Baby Antibiotics Beaumont TX

Conventional wisdom tells us that babies and germs make a bad mix. Since children's immune systems generally aren’t fully functional until their second birthday, diligent moms and dads pay special attention to cleanliness and proper sanitation.

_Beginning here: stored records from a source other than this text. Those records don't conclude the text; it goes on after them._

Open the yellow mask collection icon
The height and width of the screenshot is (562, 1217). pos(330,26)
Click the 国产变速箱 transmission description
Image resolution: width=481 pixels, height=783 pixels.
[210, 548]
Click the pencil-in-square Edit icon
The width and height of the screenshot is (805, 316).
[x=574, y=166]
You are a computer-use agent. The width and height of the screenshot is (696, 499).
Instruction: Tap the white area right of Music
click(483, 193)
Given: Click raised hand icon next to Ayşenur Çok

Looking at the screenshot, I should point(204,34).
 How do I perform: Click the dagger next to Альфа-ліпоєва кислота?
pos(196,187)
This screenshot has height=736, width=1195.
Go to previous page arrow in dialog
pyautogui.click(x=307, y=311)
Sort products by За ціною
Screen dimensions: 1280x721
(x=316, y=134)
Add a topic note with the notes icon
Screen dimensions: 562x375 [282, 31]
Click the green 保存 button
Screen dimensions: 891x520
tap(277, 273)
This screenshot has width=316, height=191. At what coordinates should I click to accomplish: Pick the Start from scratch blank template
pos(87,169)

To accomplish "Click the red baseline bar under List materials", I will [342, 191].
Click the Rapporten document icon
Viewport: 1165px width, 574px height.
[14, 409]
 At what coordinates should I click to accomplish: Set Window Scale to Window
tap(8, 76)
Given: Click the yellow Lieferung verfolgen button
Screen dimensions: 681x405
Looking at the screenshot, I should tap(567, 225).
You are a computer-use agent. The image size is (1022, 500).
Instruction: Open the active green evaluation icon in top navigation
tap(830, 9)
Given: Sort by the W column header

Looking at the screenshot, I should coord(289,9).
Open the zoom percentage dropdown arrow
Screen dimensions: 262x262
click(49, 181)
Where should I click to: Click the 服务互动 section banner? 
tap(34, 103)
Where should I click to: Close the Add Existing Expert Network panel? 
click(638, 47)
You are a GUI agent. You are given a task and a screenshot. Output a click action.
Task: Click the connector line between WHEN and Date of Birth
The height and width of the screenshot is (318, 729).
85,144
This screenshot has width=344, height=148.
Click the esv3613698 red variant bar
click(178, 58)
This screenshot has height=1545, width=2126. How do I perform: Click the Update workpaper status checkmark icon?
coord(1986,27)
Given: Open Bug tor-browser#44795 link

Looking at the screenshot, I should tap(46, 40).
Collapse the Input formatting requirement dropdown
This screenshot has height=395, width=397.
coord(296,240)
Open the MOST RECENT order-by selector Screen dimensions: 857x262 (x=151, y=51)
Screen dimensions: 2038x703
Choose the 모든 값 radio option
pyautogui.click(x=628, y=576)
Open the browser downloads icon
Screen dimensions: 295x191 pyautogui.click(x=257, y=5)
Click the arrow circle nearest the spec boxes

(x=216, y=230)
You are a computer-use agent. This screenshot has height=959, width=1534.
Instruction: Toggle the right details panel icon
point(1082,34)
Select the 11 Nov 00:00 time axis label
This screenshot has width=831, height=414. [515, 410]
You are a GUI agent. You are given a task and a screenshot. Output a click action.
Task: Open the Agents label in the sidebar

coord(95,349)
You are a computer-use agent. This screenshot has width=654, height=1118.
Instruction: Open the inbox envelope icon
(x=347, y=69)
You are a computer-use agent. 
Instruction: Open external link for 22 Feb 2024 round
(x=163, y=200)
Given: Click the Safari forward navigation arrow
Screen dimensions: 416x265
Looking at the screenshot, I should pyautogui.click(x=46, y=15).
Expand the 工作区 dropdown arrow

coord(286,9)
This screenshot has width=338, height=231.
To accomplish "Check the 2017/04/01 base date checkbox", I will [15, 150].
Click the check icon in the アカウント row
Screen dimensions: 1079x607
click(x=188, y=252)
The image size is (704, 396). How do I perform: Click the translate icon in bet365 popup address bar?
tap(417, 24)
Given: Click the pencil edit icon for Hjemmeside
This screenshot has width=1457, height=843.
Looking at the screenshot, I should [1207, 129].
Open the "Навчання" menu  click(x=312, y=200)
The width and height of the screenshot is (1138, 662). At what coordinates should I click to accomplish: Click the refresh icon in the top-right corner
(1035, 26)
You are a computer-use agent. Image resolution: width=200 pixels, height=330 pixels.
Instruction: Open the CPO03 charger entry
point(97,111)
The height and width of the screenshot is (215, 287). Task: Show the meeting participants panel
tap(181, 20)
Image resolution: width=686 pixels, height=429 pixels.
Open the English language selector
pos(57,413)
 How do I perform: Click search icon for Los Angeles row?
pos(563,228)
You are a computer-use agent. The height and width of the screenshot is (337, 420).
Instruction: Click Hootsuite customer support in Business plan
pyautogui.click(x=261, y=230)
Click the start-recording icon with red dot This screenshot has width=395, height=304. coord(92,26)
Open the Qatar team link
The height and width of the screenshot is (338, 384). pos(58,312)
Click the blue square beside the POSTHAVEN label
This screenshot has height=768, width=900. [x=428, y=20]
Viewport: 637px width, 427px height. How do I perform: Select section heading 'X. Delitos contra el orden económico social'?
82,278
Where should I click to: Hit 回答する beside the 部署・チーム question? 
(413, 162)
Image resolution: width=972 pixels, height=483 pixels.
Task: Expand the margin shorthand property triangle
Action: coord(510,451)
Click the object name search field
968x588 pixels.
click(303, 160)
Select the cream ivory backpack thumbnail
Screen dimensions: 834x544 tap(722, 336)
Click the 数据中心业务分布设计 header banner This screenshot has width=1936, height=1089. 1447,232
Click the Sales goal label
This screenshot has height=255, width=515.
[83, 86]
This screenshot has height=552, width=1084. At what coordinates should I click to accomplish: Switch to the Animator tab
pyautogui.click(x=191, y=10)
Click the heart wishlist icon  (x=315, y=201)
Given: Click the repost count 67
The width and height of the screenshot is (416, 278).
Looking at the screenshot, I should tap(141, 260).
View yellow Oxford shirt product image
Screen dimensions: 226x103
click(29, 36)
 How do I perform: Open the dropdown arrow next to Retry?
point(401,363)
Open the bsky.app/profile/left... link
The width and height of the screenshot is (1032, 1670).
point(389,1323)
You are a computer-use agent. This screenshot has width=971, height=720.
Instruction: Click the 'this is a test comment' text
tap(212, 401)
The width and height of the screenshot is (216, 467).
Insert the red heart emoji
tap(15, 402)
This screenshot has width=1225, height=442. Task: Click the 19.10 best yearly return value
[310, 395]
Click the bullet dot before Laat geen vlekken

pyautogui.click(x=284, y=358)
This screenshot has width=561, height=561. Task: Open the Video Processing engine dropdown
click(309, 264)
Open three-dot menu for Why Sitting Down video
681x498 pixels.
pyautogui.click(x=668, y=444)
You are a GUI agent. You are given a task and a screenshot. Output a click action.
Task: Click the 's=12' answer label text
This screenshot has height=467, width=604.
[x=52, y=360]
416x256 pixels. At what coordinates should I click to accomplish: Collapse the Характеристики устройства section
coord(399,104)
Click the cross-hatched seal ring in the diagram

And when babies come down with bugs, well-intentioned pediatricians often prescribe broad'spectrum antibiotics.

Derderian Raymond MD
(409) 899-1117
3030 North Street Suite 340
Beaumont, TX
 
Cardiovascular Imaging Inc
(409) 898-8007
2955 Harrison Street Suite 105
Beaumont, TX
 
Bosse David A MD
(409) 838-4772
25 North 11th Street
Beaumont, TX
 
Colgan Timothy K
(409) 892-2433
2955 Harrison Street Suite 103
Beaumont, TX
 
Sharda J Doshi
(409) 833-8850
2929 Calder St
Beaumont, TX
Specialty
Pediatrics

Data Provided by:
Barenberg Andrew H MD
(409) 833-5858
950 North 11th Street # 100
Beaumont, TX
 
J Dennis Black Md PA
(409) 892-2433
2929 Calder Street Suite 201
Beaumont, TX
 
Arden C Quintin, MD
(409) 212-7320
PO Box 12456
Beaumont, TX
Specialties
Pediatrics
Gender
Female
Education
Medical School: Univ Of Santo Tomas, Fac Of Med And Surg, Manila, Philippines
Graduation Year: 1976

Data Provided by:
Charles Ray Jones, MD
(203) 772-1123
830 N 11th St
Beaumont, TX
Specialties
Pediatrics, Medical Oncology
Gender
Male
Education
Medical School: New York Med Coll, Valhalla Ny 10595
Graduation Year: 1962

Data Provided by:
Bourque J Gardiner MD
(409) 899-7157
2955 Harrison Street
Beaumont, TX
 
Data Provided by:

Babies, Antibiotics, and Asthma

Provided by: 

By Kris Kucera

Conventional wisdom tells us that babies and germs make a bad mix. Since children’s immune systems generally aren’t fully functional until their second birthday, diligent moms and dads pay special attention to cleanliness and proper sanitation. And when babies come down with bugs, well-intentioned pediatricians often prescribe broad-spectrum antibiotics. Unfortunately, giving antibiotics to infants—even just one course—in their first year of life may double their susceptibility to asthma, compared to antibiotic-free babies, according to researchers from the University of British Columbia, along with BC’s Centre for Disease Control and Centre for Clinical Epidemiology and Evaluation. Scrutinizing eight studies, which surveyed more than 12,000 children, the researchers’ data indirectly support the hygiene hypothesis—the idea that in developed countries, kids’ reduced exposure to germs may actually impede their immune responses. Critics argue that although pediatric exposure to germs is essential, certain bacterial infections necessitate antibiotic treatment as a safety measure. Also, they point out, the hygiene hypothesis fails in inner cities, where asthma rates in underprivileged youths have soared, even though most of these kids live amid substandard levels of hygiene. With the jury still out, concerned parents should ask their pediatricians for blood work before they agree to medicate their infants, preventing needless antibiotic treatments for viral infections or illnesses with undetermined causes.